Vancouver, BCOriginally written like, a week ago, and been sitting in the Draft bucket since. For whatever reason, my internet connection also went down. And according to all the news sources, the following never happened.

Sure. Sure…

It’s 2:21am on a Tuesday morning and the BC Hydro “Oh Canada” blast horns have just treated us to an impromptu performance. This (well, a regularly scheduled performance rather than an impromptu one) is something they do every day at noon from the top of the Electra, formerly the BC Hydro Building, and notorious for it’s very Progressive International Fifties poison green and royal blue colour scheme. The horns are a quaint (and, for residents of the building, no doubt extremely annoying) relic of Vancouver’s maritime past.

And every night at nine o’clock a cannon is fired off in Stanley Park, and the ships used to set their various and esoteric timepieces by the sound. At Coal Harbour, you’d hear it at nine o’clock and one second. At further points, later times. Carinthia once listed them all off for me, each of the geographic coordinates and their coordinating time coordinates, for verily she’s a storehouse of information like that, or was, until she started forgetting things, and it’s true that ever since then she’s refused to try to remember things, in case she finds that she cannot.

But I repeat, it’s 2:21 in the morning in Vancouver. It is not noon in Vancouver. In fact, it is not noon anywhere.

I blame Anonymous.

UPDATE: Oh.

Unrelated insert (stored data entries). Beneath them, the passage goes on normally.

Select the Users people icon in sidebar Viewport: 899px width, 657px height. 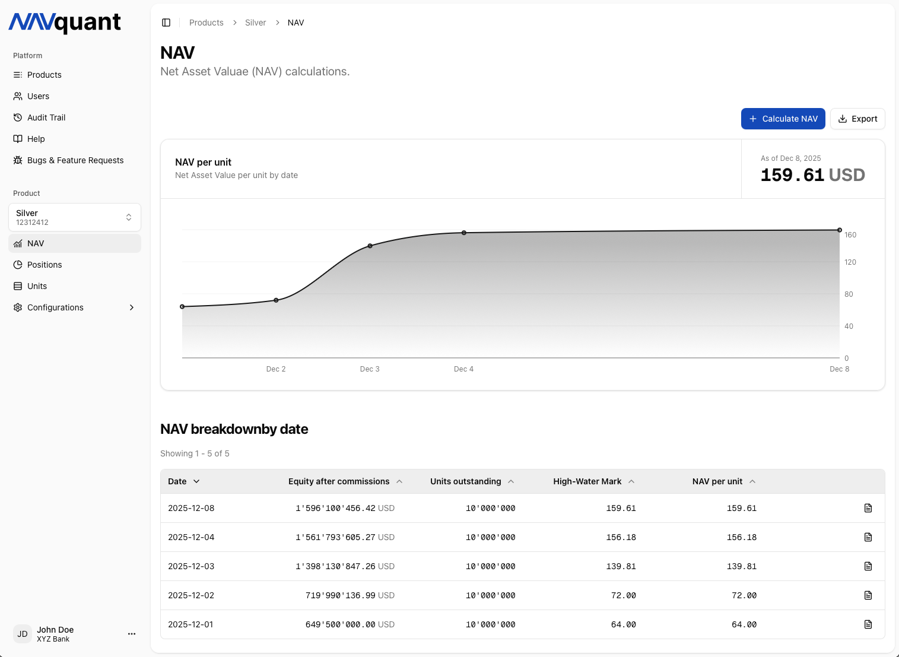coord(18,96)
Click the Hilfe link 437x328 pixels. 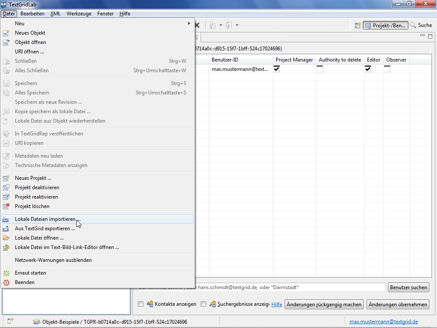pyautogui.click(x=277, y=305)
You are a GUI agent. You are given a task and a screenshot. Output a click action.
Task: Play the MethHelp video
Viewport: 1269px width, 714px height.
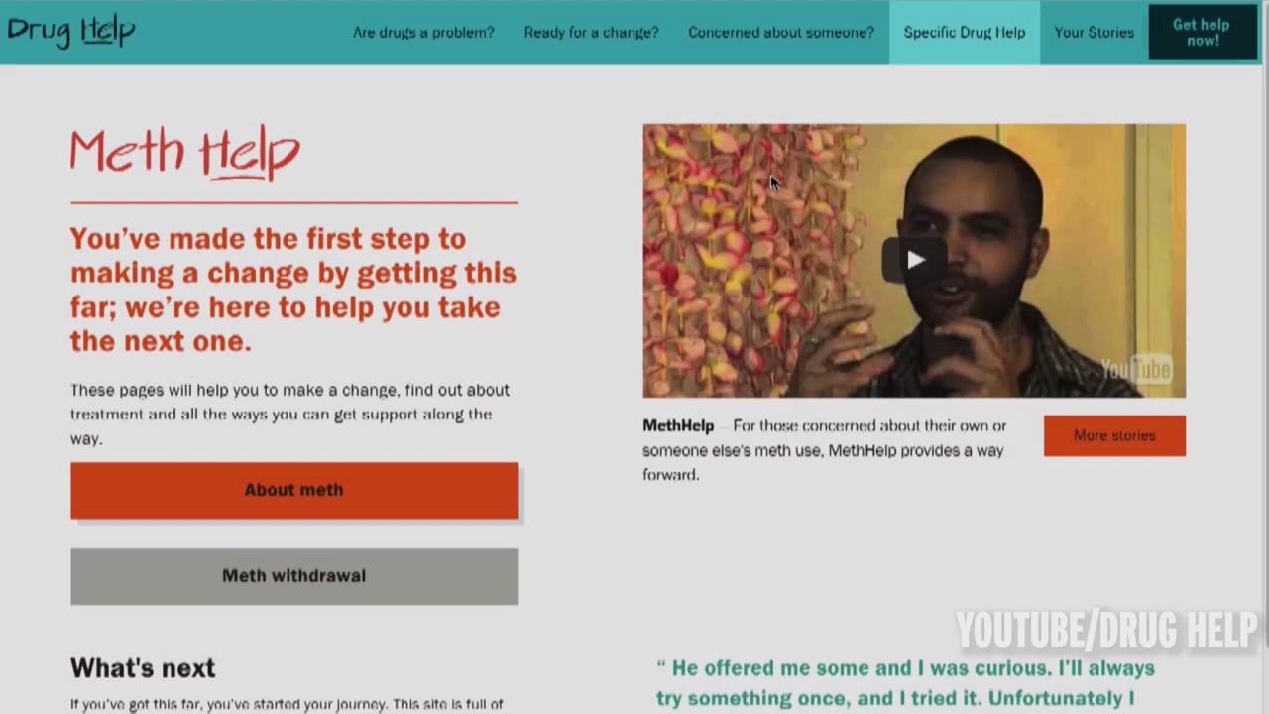(x=914, y=260)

Oh, this is swell.

I blame Anonymous.

Don’t you hate it when you live somewhere for years and years and years and they change something and they don’t tell you and then you’re taking a bus through that neighborhood or walking by or blogging about the horns on the top of the building that you know o-so-well and you trawl through Google to find something to link to which will familiarize your readers with these things in your memory and so you will move forward with at least some crazy-quilt of a patched-together background of shared memories and THEN AND ONLY THEN do you find out that they moved the freaking horns to Canada Place!

So now the nine o’clock gun fires at Stanley Park as it has every night since 1894, and every noon the horns on Canada Place blasts back at that incendiary upstart with the first four notes of O, Canada and the next day they do it all over again. That’ll teach ’em, yep.

What a wonderful metaphor for Canadian Regional Separatism, really.

Speaking of Canadian Metaphors, I was rather proud of this one.

YouTube and Vancouver Film School Scholarship Contest

VFS and YouTube have just announced an international scholarship competition that should knock Chris Crocker off the front page and into the obscurity which has hungered for him ever since the Leave Britney Alone fifteen minutes started.

The prize is a full tuition scholarship to internationally-respected Vancouver Film School, the school out of which Kevin Smith dropped to go on to produce the magnum opus, the veritable Big Chill of his generation, Clerks. Like I ever saw that.

I’m old, yo.

Anyhoo. The challenge is to make a compelling YouTube pitch explaining just exactly why you’re the natural choice to win. Anyone with enough self-confidence to go into film should have no problem with this part. The school picks the finalists, and then the viewers on YouTube make the final choice.

Official Rules

Full Press Release (PDF)

A few more details, from the FAQ:

This competition is about making film school accessible to everyone. The YouTube community will award three aspiring artists (that includes directors, animators, actors, sound designers and more) with full-tuition scholarships to the Vancouver Film School program of their choice.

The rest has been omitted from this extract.